We can assure you that MoveBot is built on its own and does not use Rclone in
anyway.

------
filleokus
Hmm. So let's say I have some (3) TB of data in S3 and I need to migrate it to
GCP. Before this service I would have had to spin up a machine on AWS/GCP (or
piggyback on some other machine already running there) and used rclone or
something to do the transfer.

The costs then would have been:

\- Egress (per TB)

\- Machine cost (per hour)

\- Work setting it up

With this service my costs are now:

\- Egress (per TB)

\- Movebot (per job + per TB (+ per month))

So basically I'm trading the machine-cost and hassle for the per TB cost for
Movebot.

If this is a one-off/not regular thing for me, I'll probably go with the
standard Movebot plan. That would cost me 255 USD (15 + 3000 * 0.08).

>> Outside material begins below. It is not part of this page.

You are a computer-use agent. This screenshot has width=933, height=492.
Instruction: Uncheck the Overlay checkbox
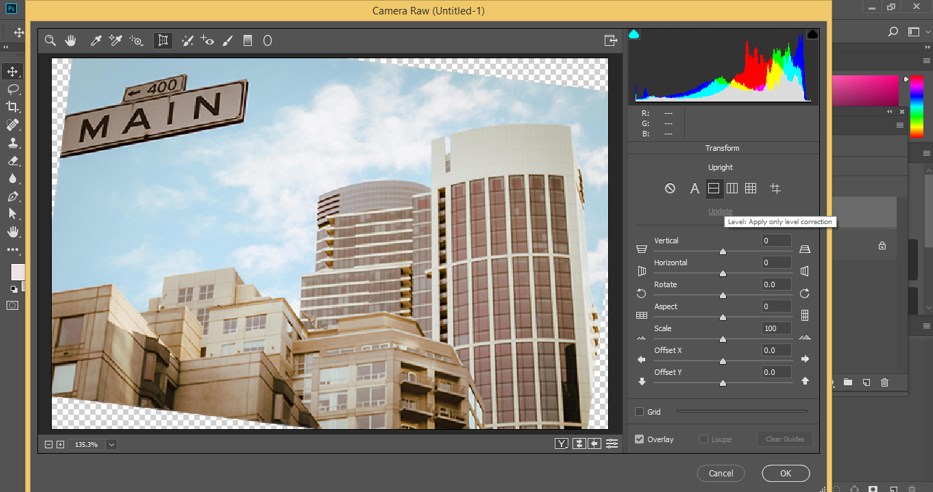(x=640, y=439)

I don't know what sustained speed I would get between AWS and GCP (which ofc
depends on regions etc), but let's say 250 Mbit/s. Something like a m5.large
is ≈ 0.1 USD per hour. 3000 GB / 250 Mbit/s * 0.1 USD per hour = 2.67 USD.

Is the convenience worth me ≈ 250 USD (or a ≈ 100x "markup")? Probably not.

Perhaps there are users that do this regularly and need to have a more
automated way that doesn't involve spinning up machines manually etc. I don't
know.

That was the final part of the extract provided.